Veniamo da decenni di erosione delle relazioni umane, e questa situazione è il prodotto di scelte politiche che possono essere cambiate. Un esempio eclatante sono le scelte politiche sul traffico: “Non si possono mettere a proprio agio contemporaneamente le auto e le persone” afferma lo studioso.
La città di Amsterdam, ad esempio, ha fatto la scelta di liberarsi dalle macchine. È una decisione politica complessa che va ben organizzata. Cambia il modello di città: c’è una diffusa presenza di microgiardini attorno ai quali si sviluppa la “città dei quindici minuti”, nella quale tutti i servizi sono raggiungibili in un quarto d’ora.
Se questa è la direzione verso cui muove Amsterdam, va rilevato che le città italiane sono fra le peggiori d’Europa, grazie alla scelta politica che è stata fatta di privilegiare le auto.
Eppure anche nel nostro Paese non mancano le risorse. Una, importantissima, è la straordinaria quantità e varietà delle realtà partecipative, associative e di volontariato. “Una straordinaria vitalità, a cui però, secondo Bartolini – manca un solido coordinamento di rete, capace di incidere politicamente, forse anche a causa del fallimento dei movimenti dei decenni precedenti”.
Non case ma città
Gli esempi positivi di grande caratura non mancano anche nel nostro Paese. Lo ha ricordato nella stessa occasione il vescovo di Ferrara Gian Carlo Perego. il caso da manuale è quello dell’edificazione del quartiere dell’Isolotto a Firenze.

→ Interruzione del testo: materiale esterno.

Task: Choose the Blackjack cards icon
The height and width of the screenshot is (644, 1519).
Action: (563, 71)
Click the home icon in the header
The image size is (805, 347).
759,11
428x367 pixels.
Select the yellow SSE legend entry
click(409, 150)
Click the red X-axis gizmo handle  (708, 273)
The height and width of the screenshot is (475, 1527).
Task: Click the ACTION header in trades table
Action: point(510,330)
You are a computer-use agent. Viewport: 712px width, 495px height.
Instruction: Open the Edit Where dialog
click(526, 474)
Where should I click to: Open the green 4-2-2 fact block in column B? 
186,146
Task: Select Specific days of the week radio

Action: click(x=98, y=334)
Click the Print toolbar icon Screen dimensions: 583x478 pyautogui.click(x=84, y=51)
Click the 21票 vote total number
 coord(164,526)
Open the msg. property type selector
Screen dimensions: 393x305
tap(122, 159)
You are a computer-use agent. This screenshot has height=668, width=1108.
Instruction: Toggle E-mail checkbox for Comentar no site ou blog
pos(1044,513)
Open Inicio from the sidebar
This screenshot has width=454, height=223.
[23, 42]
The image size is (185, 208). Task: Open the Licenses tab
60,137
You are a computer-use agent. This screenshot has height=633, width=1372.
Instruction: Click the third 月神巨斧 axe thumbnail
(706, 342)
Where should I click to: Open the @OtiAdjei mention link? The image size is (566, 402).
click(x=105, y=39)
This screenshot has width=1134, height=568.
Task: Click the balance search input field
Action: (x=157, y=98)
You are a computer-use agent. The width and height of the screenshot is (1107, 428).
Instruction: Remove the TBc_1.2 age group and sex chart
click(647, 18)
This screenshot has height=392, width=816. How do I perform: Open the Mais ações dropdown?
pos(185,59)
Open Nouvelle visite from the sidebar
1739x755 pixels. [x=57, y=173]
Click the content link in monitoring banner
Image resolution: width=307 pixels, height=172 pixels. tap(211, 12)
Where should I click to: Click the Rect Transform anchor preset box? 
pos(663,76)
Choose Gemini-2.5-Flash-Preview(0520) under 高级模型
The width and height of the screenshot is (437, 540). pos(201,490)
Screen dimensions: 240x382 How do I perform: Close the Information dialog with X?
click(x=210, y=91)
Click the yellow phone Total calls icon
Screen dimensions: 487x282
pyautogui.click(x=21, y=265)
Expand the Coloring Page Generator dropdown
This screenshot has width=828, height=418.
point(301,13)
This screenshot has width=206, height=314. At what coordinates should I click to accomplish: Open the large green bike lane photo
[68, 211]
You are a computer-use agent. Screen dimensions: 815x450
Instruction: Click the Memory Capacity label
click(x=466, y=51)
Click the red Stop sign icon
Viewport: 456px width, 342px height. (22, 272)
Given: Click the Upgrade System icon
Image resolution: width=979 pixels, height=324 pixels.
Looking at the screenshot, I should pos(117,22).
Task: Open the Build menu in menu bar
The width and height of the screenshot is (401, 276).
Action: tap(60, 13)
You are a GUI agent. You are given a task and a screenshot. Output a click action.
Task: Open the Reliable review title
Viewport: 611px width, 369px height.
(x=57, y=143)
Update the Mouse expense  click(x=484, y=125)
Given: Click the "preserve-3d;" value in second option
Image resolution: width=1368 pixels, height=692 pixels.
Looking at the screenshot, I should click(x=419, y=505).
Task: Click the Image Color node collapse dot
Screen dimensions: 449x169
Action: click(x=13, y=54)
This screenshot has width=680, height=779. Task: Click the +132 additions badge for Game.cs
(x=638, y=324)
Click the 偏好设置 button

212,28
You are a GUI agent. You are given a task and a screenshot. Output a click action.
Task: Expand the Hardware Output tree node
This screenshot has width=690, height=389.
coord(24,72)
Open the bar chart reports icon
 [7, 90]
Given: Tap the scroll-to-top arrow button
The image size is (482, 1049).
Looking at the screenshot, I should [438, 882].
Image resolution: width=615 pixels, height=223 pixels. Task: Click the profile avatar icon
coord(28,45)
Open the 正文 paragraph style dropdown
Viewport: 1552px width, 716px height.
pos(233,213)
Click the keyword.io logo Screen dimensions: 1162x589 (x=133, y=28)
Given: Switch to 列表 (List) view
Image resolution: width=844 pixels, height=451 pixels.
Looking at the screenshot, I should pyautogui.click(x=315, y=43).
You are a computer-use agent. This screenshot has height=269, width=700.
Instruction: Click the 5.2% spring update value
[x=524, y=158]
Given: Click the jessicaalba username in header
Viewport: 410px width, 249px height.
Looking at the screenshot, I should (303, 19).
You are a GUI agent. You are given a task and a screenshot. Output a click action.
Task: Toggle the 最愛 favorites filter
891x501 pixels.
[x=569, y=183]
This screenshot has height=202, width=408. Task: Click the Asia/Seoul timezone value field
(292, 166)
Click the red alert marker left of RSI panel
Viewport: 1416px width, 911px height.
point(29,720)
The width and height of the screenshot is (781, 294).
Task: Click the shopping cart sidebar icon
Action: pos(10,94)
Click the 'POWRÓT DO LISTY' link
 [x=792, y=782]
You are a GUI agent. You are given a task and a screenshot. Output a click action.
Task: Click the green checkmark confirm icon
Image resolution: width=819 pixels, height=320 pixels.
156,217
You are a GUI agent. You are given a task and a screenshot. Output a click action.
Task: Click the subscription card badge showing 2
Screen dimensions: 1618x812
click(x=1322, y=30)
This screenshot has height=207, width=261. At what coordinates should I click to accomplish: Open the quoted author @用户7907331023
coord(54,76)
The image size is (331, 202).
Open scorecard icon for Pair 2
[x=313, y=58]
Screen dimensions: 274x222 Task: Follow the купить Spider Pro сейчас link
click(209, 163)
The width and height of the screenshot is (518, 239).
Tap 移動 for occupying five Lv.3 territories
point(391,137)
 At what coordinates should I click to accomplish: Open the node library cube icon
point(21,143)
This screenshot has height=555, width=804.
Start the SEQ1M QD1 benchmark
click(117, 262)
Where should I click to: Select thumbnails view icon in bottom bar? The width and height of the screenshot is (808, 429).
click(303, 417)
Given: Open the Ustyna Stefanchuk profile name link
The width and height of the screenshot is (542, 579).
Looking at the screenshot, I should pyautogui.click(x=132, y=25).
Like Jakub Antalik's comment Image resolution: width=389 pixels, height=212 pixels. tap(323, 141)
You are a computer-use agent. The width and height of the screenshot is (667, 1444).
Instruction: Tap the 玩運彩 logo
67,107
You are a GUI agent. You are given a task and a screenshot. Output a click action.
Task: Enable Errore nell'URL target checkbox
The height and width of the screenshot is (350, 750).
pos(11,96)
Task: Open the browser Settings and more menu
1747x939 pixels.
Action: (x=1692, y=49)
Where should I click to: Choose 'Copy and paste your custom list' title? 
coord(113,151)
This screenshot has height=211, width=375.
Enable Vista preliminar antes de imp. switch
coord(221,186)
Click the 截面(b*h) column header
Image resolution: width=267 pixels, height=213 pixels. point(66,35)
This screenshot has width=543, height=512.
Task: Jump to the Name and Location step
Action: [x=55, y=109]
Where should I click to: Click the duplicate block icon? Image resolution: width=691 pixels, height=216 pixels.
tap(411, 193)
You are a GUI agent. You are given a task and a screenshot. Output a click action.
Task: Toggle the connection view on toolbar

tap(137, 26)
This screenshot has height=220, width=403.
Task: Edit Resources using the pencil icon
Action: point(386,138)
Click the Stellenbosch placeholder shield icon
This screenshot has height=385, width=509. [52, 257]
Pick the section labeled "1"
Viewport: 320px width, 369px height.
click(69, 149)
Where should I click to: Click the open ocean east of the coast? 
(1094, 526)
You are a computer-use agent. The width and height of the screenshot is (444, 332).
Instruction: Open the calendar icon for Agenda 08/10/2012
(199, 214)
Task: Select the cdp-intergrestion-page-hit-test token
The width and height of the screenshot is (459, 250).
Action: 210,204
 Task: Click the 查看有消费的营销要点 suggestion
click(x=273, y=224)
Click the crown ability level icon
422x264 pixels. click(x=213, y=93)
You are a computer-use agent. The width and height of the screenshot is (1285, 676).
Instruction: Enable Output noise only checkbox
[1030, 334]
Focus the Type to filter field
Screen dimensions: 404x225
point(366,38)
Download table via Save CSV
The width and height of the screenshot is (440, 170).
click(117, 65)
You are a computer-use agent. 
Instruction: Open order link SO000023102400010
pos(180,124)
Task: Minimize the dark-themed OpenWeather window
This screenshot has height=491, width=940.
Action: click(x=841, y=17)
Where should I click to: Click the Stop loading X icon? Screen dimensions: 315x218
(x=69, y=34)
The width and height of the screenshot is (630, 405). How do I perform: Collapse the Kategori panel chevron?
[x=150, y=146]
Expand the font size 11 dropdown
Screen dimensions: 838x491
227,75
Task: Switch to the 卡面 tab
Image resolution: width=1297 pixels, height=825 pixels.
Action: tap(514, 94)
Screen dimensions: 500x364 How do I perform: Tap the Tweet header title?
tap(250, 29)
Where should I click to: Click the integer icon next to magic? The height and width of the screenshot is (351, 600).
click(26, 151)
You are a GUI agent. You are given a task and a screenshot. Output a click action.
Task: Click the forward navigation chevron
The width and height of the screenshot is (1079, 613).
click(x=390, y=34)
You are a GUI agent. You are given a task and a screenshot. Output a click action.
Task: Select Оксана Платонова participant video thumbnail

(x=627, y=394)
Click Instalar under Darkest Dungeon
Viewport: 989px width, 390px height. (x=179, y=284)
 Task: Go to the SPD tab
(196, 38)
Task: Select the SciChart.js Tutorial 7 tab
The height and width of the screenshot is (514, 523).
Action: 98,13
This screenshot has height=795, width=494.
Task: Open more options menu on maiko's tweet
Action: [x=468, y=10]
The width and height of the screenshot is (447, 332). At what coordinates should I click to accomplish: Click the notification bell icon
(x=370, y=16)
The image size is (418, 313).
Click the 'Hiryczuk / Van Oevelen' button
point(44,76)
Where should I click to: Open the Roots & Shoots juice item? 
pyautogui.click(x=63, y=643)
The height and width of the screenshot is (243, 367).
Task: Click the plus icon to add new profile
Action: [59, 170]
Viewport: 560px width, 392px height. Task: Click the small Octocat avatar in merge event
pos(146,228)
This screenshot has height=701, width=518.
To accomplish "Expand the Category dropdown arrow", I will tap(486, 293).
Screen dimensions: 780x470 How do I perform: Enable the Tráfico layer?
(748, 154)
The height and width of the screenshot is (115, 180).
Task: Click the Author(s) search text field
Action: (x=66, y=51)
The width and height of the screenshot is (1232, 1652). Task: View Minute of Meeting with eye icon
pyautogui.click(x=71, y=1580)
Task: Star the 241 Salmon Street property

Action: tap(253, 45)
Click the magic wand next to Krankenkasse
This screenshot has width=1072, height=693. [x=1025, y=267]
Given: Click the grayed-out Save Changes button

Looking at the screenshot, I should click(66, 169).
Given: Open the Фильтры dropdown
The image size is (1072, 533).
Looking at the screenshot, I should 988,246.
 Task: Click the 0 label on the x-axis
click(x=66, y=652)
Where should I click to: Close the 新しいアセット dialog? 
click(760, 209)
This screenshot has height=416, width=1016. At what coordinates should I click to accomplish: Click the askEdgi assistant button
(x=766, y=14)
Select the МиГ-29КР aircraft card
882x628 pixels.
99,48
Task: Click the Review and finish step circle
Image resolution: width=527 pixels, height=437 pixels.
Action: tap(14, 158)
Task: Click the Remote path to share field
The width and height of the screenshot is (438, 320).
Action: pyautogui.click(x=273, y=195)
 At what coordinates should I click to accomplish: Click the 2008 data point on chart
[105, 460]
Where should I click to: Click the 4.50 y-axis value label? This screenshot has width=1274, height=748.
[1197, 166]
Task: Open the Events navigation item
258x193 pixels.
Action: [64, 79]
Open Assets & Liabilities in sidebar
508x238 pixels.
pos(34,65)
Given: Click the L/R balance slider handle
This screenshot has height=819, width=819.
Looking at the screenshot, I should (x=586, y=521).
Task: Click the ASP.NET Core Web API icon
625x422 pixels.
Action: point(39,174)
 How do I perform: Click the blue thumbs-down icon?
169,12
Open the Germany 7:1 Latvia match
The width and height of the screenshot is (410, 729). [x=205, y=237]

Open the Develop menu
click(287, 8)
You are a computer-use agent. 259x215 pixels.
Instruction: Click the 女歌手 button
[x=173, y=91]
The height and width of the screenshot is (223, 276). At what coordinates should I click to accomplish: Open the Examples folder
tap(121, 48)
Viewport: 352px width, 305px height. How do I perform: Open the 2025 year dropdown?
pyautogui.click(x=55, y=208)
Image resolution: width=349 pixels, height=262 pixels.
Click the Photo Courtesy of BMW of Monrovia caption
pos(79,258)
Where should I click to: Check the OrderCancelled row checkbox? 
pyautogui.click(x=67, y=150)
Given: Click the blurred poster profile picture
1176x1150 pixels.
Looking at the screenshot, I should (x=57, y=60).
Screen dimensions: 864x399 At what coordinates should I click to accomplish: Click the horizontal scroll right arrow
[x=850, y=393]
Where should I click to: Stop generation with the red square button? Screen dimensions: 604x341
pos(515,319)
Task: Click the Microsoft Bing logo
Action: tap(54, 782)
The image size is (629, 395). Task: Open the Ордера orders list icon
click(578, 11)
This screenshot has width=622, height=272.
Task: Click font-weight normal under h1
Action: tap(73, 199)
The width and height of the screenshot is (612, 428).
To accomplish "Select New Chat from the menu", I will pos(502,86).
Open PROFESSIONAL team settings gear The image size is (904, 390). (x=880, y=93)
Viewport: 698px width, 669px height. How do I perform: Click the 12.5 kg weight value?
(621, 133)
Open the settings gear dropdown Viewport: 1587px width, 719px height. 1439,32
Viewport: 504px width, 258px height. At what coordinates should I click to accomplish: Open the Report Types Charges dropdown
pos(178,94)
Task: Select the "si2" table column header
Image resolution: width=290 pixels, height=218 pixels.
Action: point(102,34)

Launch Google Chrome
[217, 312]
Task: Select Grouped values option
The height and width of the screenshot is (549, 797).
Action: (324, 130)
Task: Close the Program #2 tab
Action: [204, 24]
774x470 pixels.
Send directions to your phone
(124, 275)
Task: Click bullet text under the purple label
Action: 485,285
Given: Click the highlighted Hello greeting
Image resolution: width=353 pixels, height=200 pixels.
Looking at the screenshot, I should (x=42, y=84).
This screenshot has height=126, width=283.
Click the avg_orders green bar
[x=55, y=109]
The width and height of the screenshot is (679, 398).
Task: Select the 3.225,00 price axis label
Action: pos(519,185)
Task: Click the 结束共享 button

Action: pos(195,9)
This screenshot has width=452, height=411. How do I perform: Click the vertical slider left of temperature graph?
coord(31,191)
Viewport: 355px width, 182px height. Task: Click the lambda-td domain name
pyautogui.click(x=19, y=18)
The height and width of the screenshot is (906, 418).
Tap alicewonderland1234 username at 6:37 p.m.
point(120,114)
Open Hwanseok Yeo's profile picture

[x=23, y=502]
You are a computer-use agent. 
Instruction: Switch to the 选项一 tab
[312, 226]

È il primo intervento urbanistico di grande rilievo del dopoguerra e uno dei più importanti del Novecento. La Pira, il sindaco di allora, realizzò un nuovo nucleo urbano autonomo e autosufficiente in grado di dare una risposta inclusiva alla consistente crescita dell’immigrazione dovuta al nuovo sviluppo industriale. Un problema che oggi definiremo multietnico e multiculturale. La sua realizzazione era inserita nel piano nazionale Ina-Casa
Al progetto dell’Isolotto lavorarono architetti di primo piano che si misurarono con la richiesta di La Pira di costruire i luoghi di socializzazione prima delle abitazioni, secondo un concetto riassunto dal sindaco nel motto “Non case ma città”.
Oggi, afferma il vescovo, la direzione intrapresa è esattamente contraria: l’espulsione dalla città di chiunque non ha redditi e consumi elevati o che possa rappresentare un problema di inclusione.
È il caso dei Centri di permanenza per i rimpatri (Cpr). E anche su questo sono possibili soluzioni migliori come dimostra il Modello Vienna.